Cosa fare: Prosegua il testo sull’attentato del 19 luglio 1992 e sul depistaggio delle indagini, riprendendo dal punto in cui termina.

L’attentato del 19 luglio 1992

In quell’attentato, il 19 luglio 1992, furono uccisi il pubblico ministero Paolo Borsellino e i cinque agenti della sua scorta: Agostino Catalano, Eddie Walter Cosina, Vincenzo Fabio Li Muli, Emanuela Loi e Claudio Traina. I quattro poliziotti imputati facevano parte del Gruppo investigativo Falcone e Borsellino, incaricato di indagare proprio sulle stragi mafiose del 1992. La vicenda è collegata a quello che è stato definito il più grave depistaggio della storia italiana.

Due le figure centrali: Arnaldo La Barbera, allora capo della Squadra Mobile di Palermo, e Vincenzo Scarantino, il “pupo vestito” costruito ad arte per sviare le indagini sulla strage del 19 luglio. Scarantino si autoaccusò del furto della Fiat 126 poi esplosa in via D’Amelio, portando alla condanna di innocenti nei processi Borsellino Uno e Borsellino Bis. La svolta arrivò nel 2008 con il pentimento di Gaspare Spatuzza, killer di fiducia dei fratelli Giuseppe e Filippo Graviano, che smentì Scarantino e ristabilì la verità dei fatti.

Borsellino e il processo per il “depistaggio del depistaggio”

Nell’udienza odierna è stato ascoltato Pietro Ganci, agente della DIA che rinvenne un raccoglitore contenente documenti relativi proprio alle indagini condotte dal Gruppo investigativo Borsellino.

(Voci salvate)
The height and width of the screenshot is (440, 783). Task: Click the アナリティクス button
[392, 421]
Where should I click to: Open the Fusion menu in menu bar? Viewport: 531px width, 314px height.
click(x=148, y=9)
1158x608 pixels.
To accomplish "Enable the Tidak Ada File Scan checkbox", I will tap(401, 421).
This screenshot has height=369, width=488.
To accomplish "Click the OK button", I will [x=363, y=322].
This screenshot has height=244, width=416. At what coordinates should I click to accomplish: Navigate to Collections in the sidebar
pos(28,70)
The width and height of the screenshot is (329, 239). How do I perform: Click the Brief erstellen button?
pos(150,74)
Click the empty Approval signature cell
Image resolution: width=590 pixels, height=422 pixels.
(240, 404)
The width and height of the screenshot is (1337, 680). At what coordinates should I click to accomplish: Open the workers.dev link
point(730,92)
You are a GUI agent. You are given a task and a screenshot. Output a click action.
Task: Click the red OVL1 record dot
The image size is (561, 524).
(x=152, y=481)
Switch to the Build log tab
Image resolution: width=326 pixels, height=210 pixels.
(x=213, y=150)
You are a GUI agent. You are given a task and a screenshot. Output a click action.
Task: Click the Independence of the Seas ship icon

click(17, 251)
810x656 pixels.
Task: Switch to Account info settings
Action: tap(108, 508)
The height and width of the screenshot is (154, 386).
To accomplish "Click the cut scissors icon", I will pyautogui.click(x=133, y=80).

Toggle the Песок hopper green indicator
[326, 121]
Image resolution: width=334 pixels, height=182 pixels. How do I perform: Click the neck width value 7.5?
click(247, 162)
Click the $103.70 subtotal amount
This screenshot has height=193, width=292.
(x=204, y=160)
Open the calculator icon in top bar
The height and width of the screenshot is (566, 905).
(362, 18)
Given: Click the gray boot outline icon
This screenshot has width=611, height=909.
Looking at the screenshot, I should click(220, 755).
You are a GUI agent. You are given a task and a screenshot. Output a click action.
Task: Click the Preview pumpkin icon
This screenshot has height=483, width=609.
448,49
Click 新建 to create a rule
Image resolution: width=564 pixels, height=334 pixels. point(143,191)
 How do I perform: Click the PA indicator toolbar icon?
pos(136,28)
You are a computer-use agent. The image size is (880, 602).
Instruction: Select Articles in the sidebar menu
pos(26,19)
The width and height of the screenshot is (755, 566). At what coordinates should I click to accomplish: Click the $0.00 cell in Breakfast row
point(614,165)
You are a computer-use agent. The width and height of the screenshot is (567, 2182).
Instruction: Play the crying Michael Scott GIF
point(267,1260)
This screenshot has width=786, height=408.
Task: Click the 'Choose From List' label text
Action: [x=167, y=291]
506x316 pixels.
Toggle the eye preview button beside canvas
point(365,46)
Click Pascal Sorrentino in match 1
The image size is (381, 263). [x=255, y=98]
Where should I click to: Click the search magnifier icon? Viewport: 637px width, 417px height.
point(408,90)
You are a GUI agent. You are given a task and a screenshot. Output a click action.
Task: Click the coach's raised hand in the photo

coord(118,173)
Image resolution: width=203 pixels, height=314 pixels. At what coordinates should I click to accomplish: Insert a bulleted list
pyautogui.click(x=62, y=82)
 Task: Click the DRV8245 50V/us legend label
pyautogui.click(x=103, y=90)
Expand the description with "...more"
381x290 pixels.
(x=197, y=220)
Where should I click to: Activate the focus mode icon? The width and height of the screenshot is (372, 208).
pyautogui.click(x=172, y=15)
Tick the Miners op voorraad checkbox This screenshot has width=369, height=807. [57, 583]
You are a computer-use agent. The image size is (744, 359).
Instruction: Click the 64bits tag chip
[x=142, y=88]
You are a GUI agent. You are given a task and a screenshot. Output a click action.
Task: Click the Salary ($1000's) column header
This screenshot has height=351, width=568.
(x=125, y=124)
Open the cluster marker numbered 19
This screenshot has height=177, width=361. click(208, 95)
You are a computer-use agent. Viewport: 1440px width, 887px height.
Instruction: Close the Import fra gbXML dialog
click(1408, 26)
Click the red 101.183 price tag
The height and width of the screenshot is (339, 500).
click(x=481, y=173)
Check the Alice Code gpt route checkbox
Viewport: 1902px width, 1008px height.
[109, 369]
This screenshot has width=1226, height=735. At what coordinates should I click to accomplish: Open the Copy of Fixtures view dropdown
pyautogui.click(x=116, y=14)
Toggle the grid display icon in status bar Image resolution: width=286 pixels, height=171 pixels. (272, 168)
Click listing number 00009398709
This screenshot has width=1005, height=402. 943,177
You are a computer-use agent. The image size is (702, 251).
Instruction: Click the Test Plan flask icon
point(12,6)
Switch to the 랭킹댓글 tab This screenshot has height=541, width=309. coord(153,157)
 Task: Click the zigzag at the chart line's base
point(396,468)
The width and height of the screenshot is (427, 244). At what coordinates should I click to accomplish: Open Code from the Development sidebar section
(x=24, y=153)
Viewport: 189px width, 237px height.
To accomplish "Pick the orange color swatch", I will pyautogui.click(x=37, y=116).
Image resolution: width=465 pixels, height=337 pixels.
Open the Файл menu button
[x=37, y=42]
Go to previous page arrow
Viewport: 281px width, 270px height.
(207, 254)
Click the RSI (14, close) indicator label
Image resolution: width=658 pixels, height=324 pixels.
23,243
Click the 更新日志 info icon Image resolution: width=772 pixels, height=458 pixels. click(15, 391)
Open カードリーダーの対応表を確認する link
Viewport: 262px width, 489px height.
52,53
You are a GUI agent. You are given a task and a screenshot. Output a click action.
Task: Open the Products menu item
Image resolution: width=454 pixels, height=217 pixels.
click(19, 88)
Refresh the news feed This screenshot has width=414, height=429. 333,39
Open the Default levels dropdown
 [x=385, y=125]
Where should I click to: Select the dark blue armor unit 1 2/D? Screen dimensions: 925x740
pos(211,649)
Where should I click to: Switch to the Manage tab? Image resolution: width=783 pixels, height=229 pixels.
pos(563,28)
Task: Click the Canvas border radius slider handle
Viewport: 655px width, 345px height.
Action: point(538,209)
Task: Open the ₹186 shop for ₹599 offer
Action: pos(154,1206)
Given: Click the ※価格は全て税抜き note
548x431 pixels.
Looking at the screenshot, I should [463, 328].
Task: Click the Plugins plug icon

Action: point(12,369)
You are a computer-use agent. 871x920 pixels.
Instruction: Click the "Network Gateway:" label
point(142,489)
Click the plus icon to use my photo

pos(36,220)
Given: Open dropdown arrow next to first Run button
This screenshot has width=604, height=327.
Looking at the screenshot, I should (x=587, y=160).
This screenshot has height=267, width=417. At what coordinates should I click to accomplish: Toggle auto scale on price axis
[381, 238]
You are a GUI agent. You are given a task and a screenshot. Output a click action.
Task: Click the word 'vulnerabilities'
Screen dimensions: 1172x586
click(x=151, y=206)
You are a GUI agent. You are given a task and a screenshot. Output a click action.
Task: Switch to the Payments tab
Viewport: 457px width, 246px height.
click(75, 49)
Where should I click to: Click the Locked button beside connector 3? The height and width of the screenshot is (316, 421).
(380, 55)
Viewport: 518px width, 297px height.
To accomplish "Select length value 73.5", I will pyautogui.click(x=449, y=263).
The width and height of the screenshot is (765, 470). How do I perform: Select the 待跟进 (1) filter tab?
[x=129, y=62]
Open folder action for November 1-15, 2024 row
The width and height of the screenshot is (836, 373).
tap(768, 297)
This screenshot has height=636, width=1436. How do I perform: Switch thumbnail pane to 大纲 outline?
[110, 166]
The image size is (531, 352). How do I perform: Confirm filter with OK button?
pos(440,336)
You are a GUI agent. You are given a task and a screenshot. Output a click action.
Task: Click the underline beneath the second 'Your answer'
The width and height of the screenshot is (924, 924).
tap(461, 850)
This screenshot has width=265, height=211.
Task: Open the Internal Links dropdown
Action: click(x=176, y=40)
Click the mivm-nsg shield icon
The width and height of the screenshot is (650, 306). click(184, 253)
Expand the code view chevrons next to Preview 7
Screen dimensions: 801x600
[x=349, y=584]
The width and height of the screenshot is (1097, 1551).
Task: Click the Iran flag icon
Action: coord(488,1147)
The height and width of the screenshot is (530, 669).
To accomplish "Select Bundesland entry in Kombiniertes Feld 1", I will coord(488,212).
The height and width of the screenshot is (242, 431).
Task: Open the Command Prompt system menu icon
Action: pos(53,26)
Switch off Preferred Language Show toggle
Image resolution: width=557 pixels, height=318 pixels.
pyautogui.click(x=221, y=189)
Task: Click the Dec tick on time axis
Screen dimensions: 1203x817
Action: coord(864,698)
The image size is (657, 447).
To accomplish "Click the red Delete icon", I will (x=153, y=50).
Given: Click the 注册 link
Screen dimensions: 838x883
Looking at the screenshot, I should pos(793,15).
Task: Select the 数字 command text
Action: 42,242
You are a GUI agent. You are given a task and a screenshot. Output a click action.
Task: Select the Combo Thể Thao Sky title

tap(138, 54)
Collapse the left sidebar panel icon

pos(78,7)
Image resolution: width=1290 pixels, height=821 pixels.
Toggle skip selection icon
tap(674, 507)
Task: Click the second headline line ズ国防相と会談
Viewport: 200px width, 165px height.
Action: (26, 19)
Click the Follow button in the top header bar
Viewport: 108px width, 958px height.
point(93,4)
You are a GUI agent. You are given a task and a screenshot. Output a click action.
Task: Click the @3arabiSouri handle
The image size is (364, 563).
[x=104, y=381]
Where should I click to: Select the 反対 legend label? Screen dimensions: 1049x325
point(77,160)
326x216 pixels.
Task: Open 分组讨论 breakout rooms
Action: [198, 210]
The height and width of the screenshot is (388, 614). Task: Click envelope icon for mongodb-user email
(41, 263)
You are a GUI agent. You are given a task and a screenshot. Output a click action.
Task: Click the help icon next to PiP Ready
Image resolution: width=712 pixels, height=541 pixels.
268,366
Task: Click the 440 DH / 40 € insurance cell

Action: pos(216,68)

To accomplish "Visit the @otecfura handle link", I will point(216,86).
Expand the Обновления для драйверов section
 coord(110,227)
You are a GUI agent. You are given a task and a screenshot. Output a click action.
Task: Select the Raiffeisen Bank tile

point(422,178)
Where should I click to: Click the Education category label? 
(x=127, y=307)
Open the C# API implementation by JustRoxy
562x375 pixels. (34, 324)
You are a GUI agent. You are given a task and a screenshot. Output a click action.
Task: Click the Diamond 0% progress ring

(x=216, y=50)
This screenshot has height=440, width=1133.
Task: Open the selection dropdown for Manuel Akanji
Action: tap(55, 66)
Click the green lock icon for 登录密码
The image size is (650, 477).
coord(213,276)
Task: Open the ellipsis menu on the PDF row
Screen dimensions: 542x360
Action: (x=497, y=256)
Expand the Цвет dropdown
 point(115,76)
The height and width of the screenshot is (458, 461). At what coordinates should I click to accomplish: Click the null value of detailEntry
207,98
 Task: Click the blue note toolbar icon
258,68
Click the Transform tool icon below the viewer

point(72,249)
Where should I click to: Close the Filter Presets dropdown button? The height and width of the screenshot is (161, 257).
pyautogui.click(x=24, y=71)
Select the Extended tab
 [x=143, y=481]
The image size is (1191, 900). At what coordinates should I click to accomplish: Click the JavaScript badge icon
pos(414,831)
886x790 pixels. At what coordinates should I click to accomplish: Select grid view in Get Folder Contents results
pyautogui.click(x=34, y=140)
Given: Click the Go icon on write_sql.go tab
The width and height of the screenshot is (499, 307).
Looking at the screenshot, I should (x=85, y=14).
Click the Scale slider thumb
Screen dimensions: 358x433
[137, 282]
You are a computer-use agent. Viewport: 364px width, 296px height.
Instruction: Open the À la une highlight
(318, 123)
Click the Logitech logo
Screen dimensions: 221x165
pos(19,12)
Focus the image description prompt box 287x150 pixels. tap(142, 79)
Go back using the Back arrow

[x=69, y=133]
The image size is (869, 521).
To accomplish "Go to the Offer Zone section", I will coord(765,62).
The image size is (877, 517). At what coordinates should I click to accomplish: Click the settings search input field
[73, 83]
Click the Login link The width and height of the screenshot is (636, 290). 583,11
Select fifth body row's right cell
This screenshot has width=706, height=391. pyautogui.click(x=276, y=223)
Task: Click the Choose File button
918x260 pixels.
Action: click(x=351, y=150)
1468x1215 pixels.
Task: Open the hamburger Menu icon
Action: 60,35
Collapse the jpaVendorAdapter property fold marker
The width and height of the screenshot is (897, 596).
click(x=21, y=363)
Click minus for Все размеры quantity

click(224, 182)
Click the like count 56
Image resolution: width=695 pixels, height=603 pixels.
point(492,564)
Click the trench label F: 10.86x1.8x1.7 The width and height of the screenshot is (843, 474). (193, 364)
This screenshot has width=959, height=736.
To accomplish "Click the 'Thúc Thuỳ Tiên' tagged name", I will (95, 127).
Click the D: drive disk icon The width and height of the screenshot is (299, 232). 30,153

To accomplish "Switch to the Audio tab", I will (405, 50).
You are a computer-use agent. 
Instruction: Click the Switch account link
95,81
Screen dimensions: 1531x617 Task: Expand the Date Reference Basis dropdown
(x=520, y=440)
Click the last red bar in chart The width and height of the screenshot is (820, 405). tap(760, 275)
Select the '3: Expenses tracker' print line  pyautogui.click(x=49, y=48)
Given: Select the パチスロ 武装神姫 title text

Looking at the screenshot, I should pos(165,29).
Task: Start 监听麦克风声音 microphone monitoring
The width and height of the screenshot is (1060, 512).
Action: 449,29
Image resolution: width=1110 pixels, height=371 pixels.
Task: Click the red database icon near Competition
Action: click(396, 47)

Risposta:
Non c’è che dire: è una vicenda singolare, in cui si ipotizza un depistaggio del depistaggio. Ed è nel processo stesso che occorre tentare di ricostruire la verità storica per giungere, finalmente, all’accertamento dei fatti.
Per chi come noi è garantista nel Dna, la presunzione d’innocenza non tollera incrinature. Ma questa singolarità è, di per sé, la prova di qualcos’altro, di un corto circuito investigativo sul quale vale la pena riflettere.
Tra la verità storica (ciò che realmente è accaduto) e la verità processuale (quella che emerge nel contraddittorio in aula) si insinua, talvolta senza controllo, una sorta di verità investigativa, che introduce nel procedimento un coefficiente di imprevedibilità quasi assoluto.

Così ciò che ieri era vero, domani non lo è più; e il processo, nato per accertare responsabilità, è costretto a tornare sui propri passi, invertendo la marcia sotto la pressione di dati nuovi e imprevisti.
Il rischio, guardandolo da qui, è quello di far saltare irreversibilmente il sistema giustizia.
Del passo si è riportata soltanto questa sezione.